Before They Were Sorta Famous: 'Fashionista' Faran Krentcil

So that's Faran Krencil, is it? Huh. We'd kind of expected someone who spends her days blogging about whether Pucci is the new Burberry to be a little more . . . relaxed. Blunt-cut. Straightened, if you will. But Faran Krentcil is a curly girl, and always has been. Evidence? Well, that Duke tee isn't just some ironic affectation: Krentcil did attend the institution best-known for basketball and lacrosse rape scandals, and she was quite well known there for a SEX COLUMN, of all things, in the student newspaper. After the jump, we'll see— and hear — our Fashionista as she once was: young, idealistic, and ready to dole out advice to underclassmen about one night stand etiquette.

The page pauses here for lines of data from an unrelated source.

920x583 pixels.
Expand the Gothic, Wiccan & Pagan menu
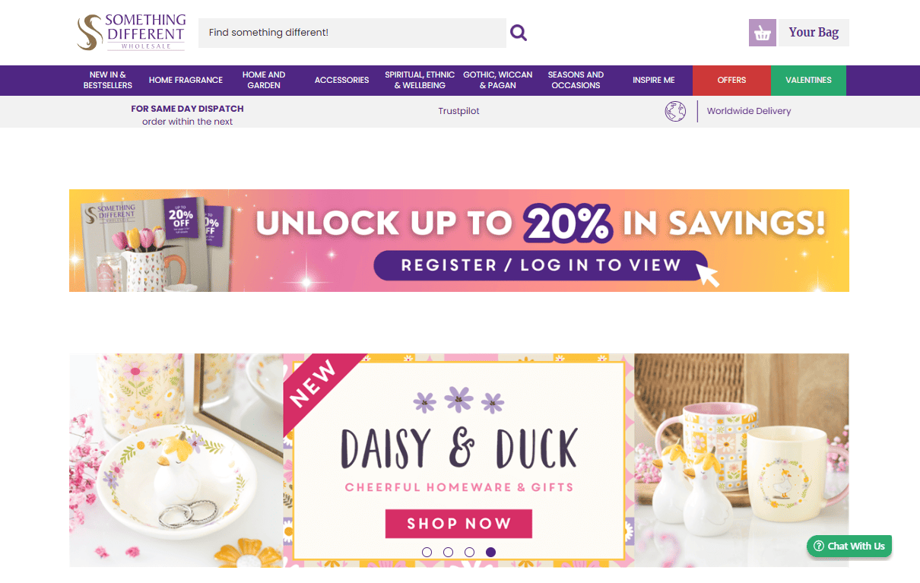(x=498, y=80)

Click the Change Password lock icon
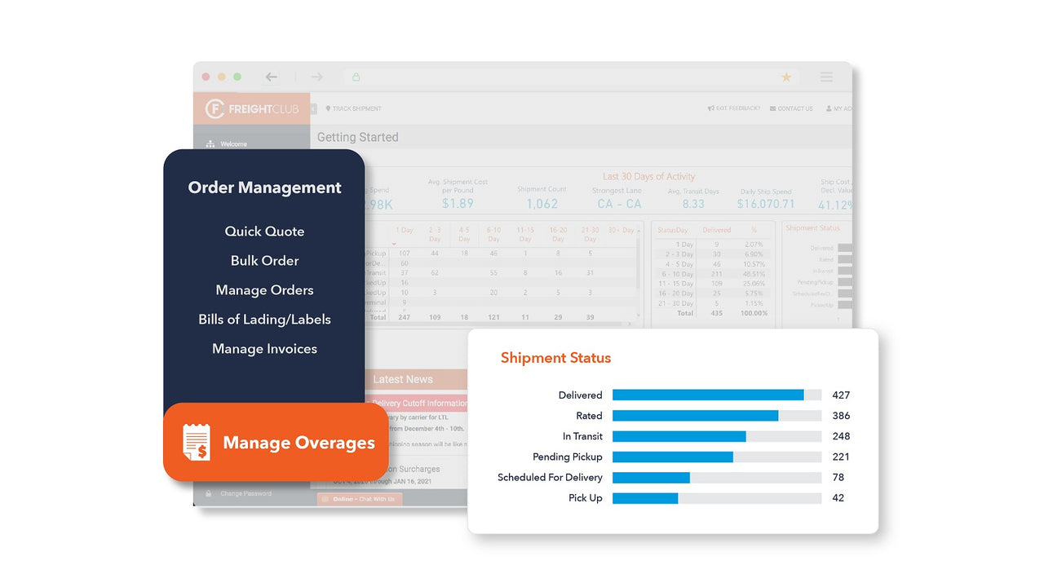(x=207, y=493)
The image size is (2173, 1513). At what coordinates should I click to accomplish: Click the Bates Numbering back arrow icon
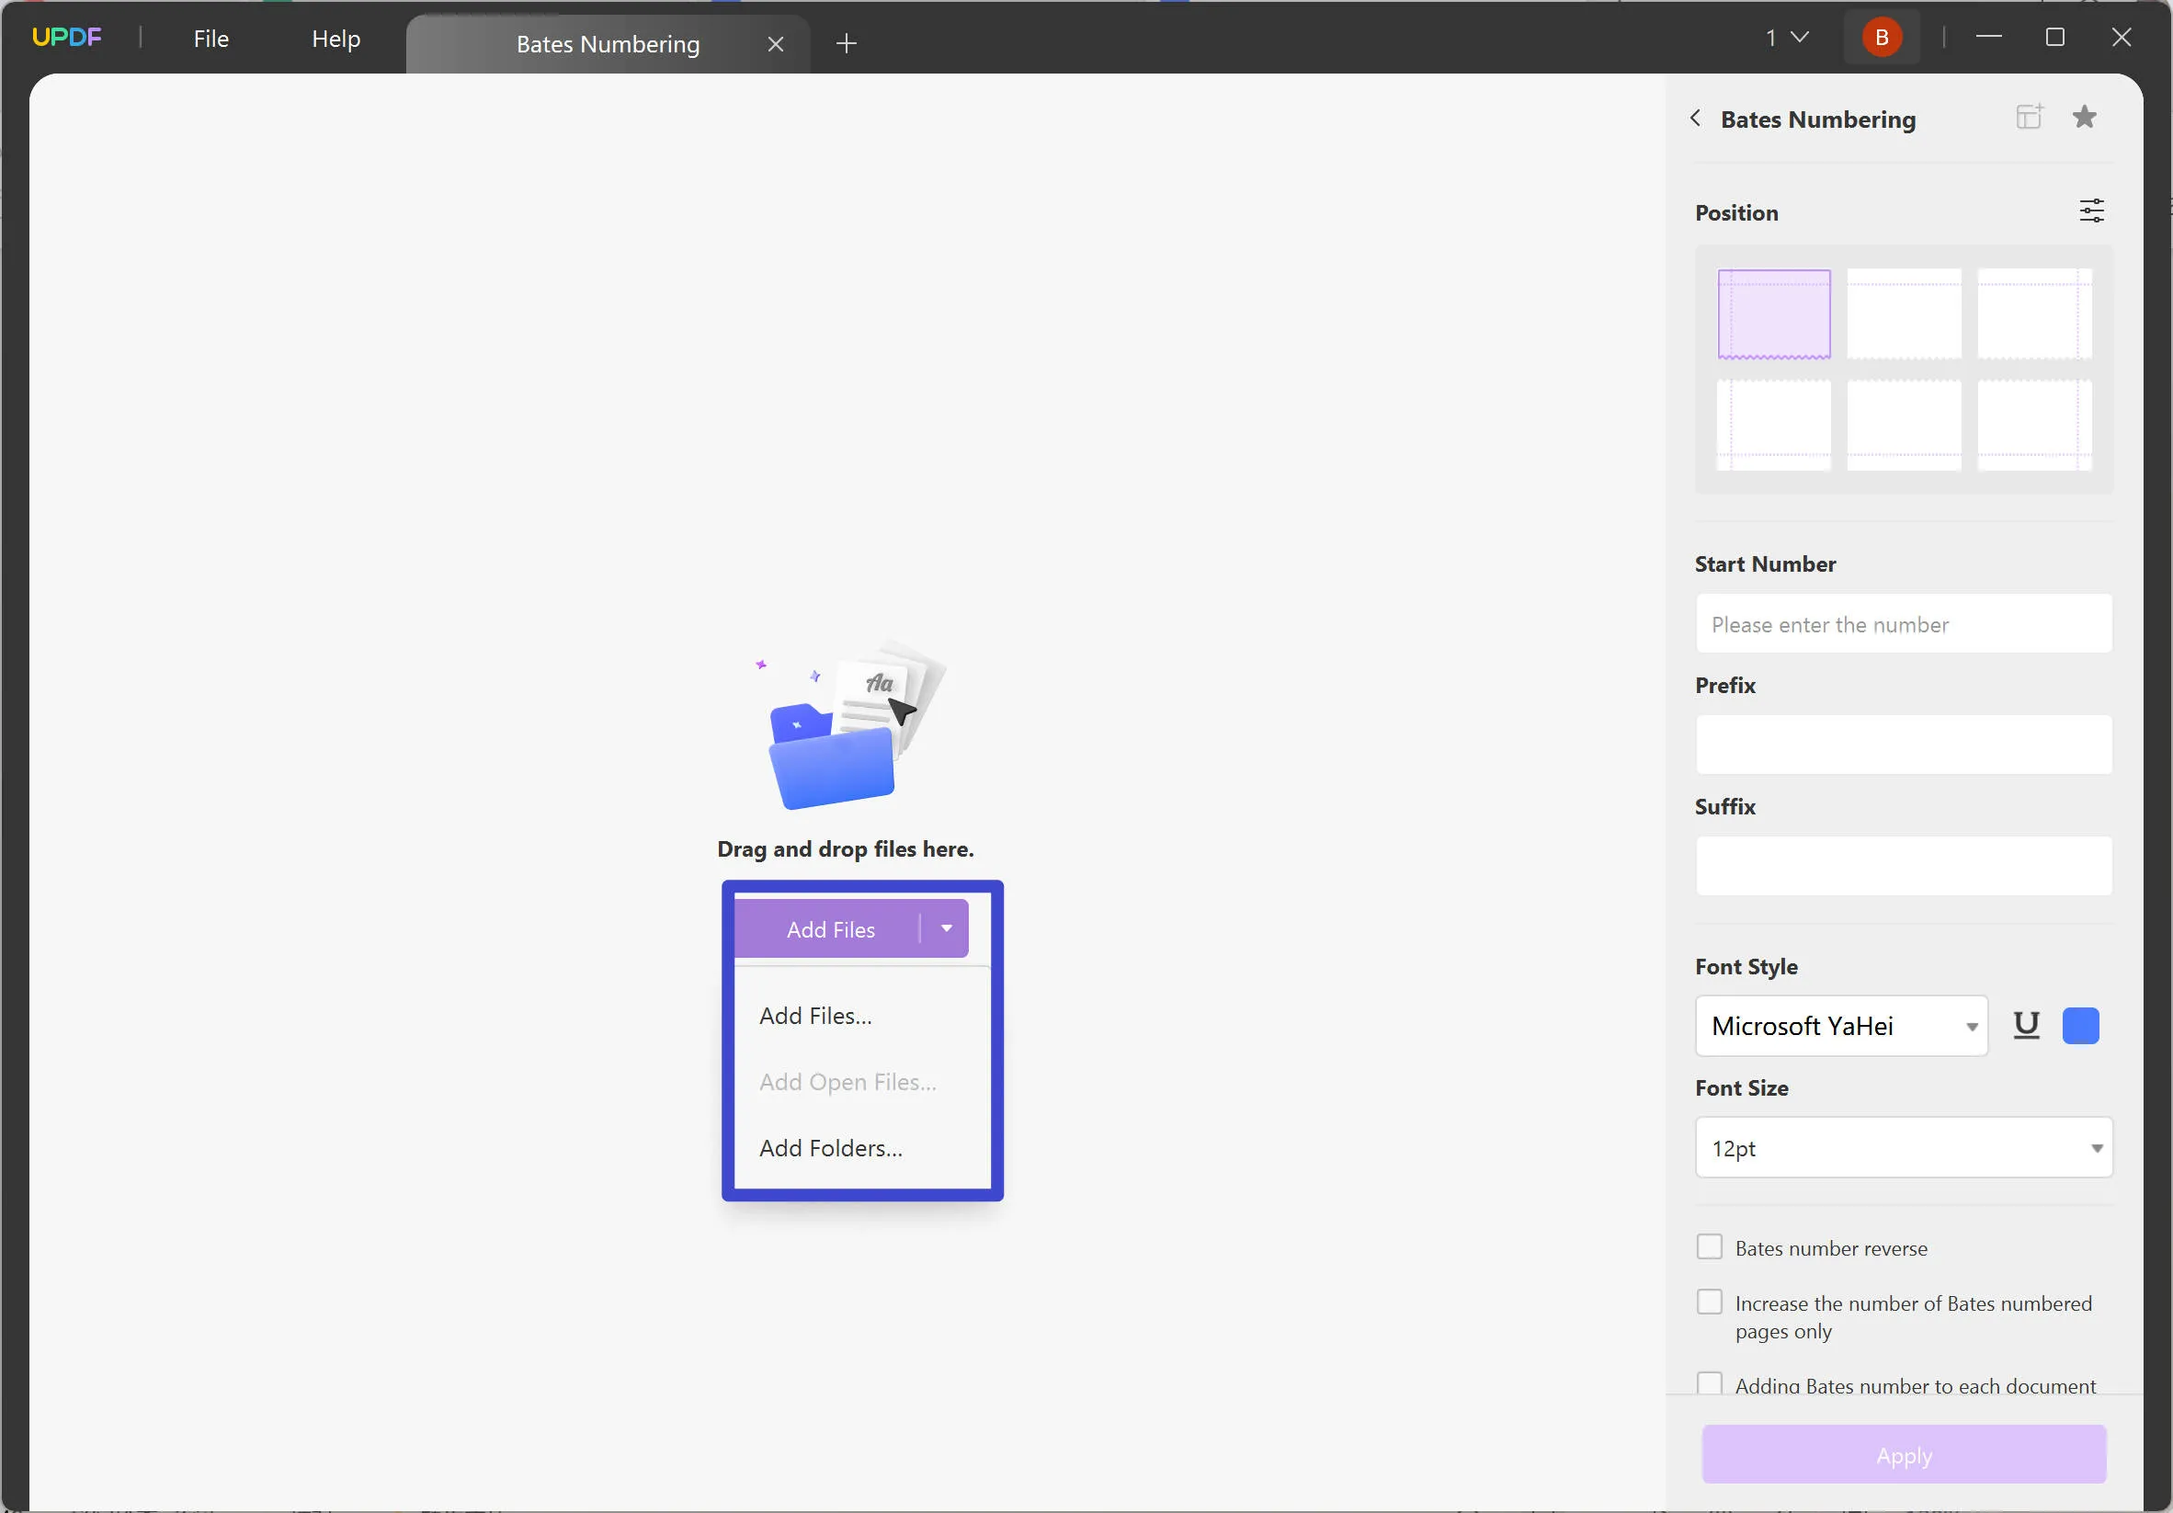[x=1698, y=117]
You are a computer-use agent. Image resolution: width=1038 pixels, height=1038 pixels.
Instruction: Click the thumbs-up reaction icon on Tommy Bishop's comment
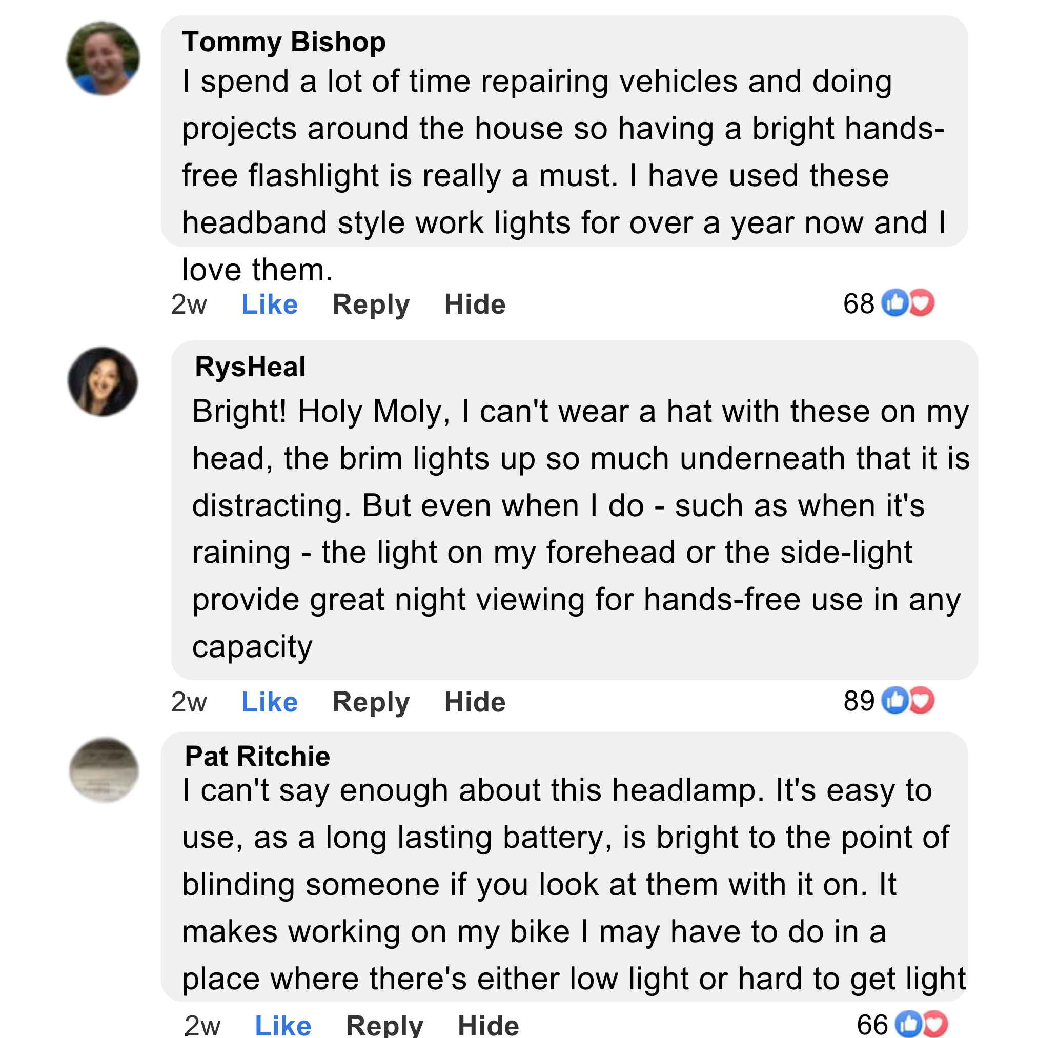(x=895, y=303)
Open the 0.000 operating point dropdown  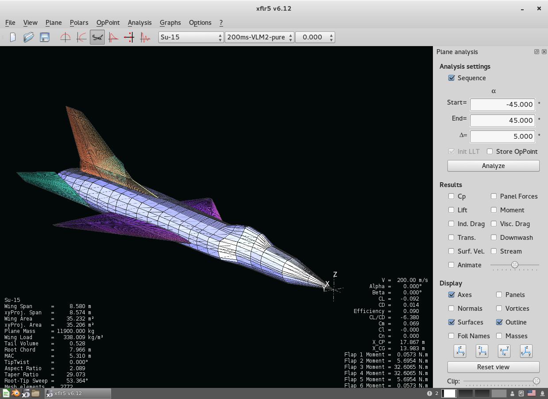[x=315, y=37]
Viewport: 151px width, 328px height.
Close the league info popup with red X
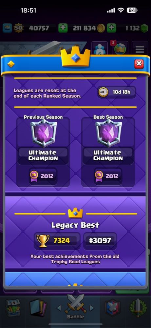click(139, 64)
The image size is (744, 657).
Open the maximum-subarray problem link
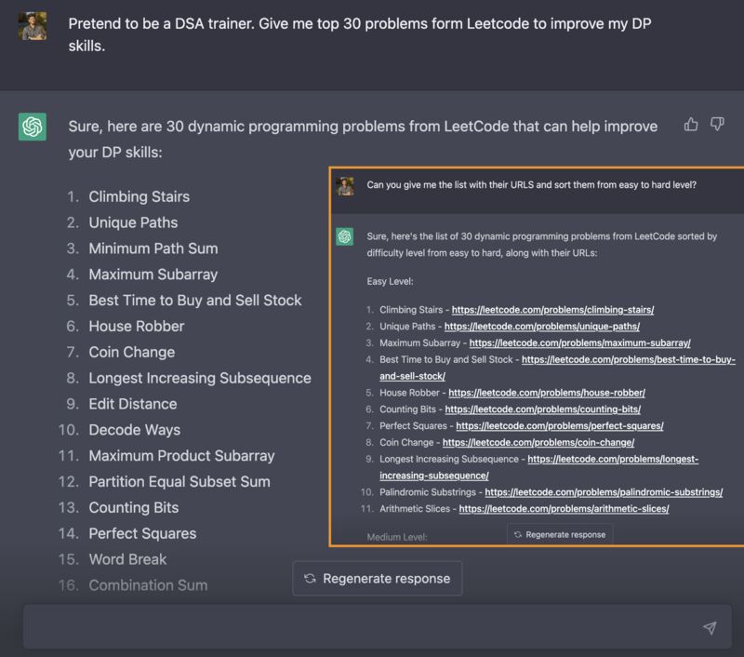[x=579, y=343]
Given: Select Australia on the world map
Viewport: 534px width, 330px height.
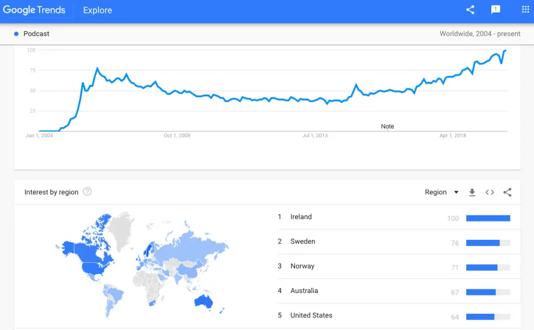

Before They Were Sorta Famous: 'Fashionista' Faran Krentcil

Unfortunately (for us), Krentcil was no Lusty Lady — her sexual recollections are usually filtered through a "friend's" eyes. But one thing's clear: her love of designer accessories isn't a recent development. In the aforementioned column about morning-after politesse, Krentcil writes:

Sure, sometimes we want one night to become more. But 'hello' isn't a marriage proposal. It's saying you're not embarrassed. It means you had a good time, and that we didn't look fat in our Furla thong.
Another Duke student begged to differ, however — going so far as to write a letter to the editor about Krentcil's column:
More disturbing than the use of a plural possessive in front of "Furla thong" is the fact that Furla doesn't make thongs. They make leather handbags and "accessories," which, a young man at its Soho store here in New York just told me, means "other cute stuff." If a young woman feels that she looks fat in her Furla thong, it is because she has mistaken her leather wallet or purse for underwear. If I endeavored to wear my wallet as a loincloth, I would probably be similarly dissatisfied. Krentcil is a talented writer in desperate need of a good fact checker.
The nitpicker in question? None other than colon-busting blogger book deal-closer Dana Vachon (which just goes to show . . . something. We're not sure, actually. That we should have gone to Duke?) Anyway, one hopes that Krenctil doesn't make any similar glaring fashion faux pas in her new position.